## SUPPLIED DATA
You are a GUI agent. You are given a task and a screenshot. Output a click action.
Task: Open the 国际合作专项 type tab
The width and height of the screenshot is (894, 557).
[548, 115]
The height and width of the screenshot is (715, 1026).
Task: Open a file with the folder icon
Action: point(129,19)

## HOW TO COMPLETE THIS TASK
Leaving out every line before the one with "The width and", print the rest of the listing above exactly, through its final line.

## SOLUTION TO THE EXERCISE
The width and height of the screenshot is (894, 557).
[548, 115]
The height and width of the screenshot is (715, 1026).
Task: Open a file with the folder icon
Action: point(129,19)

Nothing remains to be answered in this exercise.